Lenglet, Bézard, et l'oxygène des Caïmans
Daniel Schneidermann - - Le matinaute - 26 commentaires Télécharger la videoTélécharger la version audio
Le directeur du Trésor, Bruno Bézard, quitte son poste pour un fonds d'investissement franco-chinois.
Le Monde le signale, avec tout un tas de détails touchants. Bézard a rencontré son nouveau patron chinois de Cathay Capital ("parti de rien" il y a neuf ans) "autour d'une assiette de raviolis", apprend-on. Fait-on plus frugal ? D'ailleurs, Bézard-Rabhi aurait pu gagner bien davantage, s'il l'avait voulu : "j'ai refusé d'autres postes qui auraient été beaucoup plus rémunérateurs". Le Monde n'omet que deux détails. Un, Bruno Bézard ne sera resté que deux ans à la direction du Trésor (la coutume voulait qu'on y reste au moins trois ans), et n'aura observé aucun délai de "décence" avant de partir se remplir les poches de raviolis dans la finance franco-chinoise. Deux, le fonds Cathay Capital a enregistré au moins un "fonds cousin" aux îles Caïmans. Détail qui fait tache après les Panama papers rappelé par ce brûlot gauchiste, Les Echos, mais sans doute trop trivial pour être mentionné dans l'article du Monde (pourtant correspondant français des Panama papers).
De quoi se plaint-on ? C'est très bien, ces allers et retours entre l'administration et la finance. Très bien : ça "oxygène" la haute administration. C'est le célèbre pneumologue François Lenglet qui l'analyse ainsi ce matin, pour les auditeurs de RTL qui pourraient en être troublés. Elle a besoin d'être "oxygénée", la haute fonction publique, toute confinée qu'elle est dans les miasmes de l'intérêt général, et les puanteurs de la gestion de l'argent public. Vive l'oxygène des Caïmans.

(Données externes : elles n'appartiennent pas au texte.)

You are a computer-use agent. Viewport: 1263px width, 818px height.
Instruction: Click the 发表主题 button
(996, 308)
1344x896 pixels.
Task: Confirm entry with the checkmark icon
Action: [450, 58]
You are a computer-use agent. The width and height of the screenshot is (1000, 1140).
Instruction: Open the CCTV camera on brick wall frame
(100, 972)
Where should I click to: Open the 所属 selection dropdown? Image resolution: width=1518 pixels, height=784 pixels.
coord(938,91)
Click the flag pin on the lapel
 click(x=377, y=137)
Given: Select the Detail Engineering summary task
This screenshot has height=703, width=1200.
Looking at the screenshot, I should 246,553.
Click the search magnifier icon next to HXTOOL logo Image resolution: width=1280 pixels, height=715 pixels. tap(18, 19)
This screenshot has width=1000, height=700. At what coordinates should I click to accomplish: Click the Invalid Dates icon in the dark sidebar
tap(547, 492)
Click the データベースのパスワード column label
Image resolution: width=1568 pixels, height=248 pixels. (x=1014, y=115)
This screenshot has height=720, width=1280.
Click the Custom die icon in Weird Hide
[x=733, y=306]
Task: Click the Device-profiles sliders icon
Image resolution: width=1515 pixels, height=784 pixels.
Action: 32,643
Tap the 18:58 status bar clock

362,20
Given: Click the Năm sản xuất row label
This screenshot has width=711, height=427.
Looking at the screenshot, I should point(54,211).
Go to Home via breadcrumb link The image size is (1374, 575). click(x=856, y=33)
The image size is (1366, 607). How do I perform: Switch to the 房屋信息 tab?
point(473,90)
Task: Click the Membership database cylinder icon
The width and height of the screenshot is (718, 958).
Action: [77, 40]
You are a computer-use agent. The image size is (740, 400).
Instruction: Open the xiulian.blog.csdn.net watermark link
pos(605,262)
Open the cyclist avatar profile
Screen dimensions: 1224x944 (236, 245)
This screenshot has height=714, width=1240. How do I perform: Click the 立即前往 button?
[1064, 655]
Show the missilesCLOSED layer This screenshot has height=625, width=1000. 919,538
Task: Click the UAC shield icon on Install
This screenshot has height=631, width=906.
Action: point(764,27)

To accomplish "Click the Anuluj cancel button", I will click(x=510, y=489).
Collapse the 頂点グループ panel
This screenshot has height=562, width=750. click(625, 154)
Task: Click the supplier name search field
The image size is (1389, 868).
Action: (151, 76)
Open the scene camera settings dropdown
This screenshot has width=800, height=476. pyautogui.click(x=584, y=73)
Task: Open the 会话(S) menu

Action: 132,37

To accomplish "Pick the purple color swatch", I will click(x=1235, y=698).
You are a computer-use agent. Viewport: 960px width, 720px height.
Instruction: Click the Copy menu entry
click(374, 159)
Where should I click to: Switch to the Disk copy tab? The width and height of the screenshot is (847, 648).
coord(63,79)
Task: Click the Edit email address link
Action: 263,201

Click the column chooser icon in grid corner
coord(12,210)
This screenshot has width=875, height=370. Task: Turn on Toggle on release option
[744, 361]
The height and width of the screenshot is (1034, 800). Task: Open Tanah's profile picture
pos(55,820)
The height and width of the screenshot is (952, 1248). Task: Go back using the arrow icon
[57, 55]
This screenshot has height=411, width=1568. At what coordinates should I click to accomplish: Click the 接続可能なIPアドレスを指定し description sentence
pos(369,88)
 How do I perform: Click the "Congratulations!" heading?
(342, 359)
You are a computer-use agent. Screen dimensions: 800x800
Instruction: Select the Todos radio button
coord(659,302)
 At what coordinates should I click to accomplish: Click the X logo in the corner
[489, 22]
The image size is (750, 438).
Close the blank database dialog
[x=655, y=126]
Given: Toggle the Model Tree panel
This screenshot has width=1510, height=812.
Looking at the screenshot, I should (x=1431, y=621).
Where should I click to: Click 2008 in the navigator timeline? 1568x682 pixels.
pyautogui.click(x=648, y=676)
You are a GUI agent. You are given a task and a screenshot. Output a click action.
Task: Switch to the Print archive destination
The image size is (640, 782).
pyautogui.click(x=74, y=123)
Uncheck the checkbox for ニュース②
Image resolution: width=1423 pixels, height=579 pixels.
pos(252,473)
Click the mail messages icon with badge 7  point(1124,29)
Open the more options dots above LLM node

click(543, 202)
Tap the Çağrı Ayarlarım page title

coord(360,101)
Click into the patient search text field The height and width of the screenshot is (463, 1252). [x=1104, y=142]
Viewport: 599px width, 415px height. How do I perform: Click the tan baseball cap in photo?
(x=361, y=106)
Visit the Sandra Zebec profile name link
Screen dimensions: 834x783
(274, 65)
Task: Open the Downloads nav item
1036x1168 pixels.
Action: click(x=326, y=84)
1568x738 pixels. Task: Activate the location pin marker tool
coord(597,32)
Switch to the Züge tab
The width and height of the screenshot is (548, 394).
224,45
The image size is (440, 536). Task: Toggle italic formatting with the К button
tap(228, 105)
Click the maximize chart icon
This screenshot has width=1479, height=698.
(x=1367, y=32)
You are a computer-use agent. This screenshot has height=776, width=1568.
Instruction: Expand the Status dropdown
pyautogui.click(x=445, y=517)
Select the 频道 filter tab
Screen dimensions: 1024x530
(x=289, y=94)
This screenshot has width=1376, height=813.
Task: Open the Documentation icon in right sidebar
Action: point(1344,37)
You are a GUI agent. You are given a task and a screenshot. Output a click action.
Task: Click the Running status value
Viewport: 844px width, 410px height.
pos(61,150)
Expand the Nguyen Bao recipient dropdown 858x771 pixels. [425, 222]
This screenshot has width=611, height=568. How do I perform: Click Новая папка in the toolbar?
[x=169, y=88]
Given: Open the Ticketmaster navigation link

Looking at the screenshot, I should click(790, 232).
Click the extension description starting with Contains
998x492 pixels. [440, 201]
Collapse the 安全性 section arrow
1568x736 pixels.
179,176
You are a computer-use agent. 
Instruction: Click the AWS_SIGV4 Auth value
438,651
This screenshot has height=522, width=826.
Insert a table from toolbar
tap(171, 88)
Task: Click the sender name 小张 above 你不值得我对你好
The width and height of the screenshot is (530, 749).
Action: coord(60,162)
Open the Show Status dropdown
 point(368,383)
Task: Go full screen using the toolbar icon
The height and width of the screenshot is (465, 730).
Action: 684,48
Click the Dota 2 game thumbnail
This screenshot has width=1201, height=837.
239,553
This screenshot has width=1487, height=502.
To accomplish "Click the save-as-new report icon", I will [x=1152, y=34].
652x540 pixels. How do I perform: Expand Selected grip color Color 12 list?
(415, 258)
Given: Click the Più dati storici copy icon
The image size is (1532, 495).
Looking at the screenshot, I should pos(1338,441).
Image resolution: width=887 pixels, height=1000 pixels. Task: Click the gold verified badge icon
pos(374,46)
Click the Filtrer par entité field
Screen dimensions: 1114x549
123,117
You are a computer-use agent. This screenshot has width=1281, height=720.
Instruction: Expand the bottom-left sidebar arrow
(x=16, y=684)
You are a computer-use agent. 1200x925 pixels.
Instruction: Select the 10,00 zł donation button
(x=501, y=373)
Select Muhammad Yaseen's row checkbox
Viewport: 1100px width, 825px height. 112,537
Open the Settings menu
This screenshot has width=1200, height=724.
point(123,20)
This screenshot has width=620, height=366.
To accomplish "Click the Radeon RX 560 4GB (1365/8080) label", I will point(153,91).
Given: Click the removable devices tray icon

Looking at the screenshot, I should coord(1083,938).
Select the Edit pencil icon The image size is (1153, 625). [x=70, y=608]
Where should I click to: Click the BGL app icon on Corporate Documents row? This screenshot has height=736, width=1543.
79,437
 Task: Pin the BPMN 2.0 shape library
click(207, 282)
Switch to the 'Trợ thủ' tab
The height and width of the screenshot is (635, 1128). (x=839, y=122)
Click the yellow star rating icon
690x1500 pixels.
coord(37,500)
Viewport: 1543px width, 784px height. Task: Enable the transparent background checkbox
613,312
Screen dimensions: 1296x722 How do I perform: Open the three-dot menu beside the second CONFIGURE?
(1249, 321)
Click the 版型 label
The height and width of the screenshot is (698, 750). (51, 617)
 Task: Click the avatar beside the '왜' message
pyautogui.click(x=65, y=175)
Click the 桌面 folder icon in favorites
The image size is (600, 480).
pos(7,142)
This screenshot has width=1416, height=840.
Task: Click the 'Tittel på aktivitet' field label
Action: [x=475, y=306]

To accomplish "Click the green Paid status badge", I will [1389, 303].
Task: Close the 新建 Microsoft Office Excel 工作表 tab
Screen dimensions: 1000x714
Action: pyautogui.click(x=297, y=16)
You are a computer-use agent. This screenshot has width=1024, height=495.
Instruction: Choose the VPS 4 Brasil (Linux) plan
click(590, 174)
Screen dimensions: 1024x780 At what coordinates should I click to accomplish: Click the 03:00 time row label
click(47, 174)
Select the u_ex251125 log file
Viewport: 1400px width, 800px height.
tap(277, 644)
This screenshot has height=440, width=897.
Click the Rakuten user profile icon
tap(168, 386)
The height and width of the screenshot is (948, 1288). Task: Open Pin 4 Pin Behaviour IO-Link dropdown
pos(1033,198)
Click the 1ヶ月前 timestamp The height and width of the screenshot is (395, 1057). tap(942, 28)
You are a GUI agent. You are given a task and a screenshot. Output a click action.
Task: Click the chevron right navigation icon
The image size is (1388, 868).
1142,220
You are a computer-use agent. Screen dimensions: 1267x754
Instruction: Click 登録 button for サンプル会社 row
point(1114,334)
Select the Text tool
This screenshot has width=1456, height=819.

D'ailleurs, ces migrations ne sont pas seulement hygiéniques, poursuit Lenglet, elles comportent aussi un bénéfice pédagogique, "comme les séjours linguistiques" des étudiants, qui leur permettent de "se confronter à d'autres cultures". Car il faut bien parler d'allers et retours, insiste Lenglet : ces migrations se font dans les deux sens. Vraiment ? On n'avait pas remarqué de bouchons sur l'autoroute des retours vers les miasmes de Bercy. On avait mal observé. Et Lenglet de citer l'exemple du nouveau directeur de la banque de France, François Villeroy de Galhau, qui vient de BNP Paribas. Certes. Sauf que ledit Villeroy de Galhau n'est pas un banquier qui vient découvrir les charmes de la fonction publique. C'est, lui aussi, comme Bézard, un énarque, parti dans la banque après une carrière à Bercy, et qui y revient tout au sommet. Simple détail, que Lenglet aura sans doute jugé trop compliqué pour les auditeurs de RTL.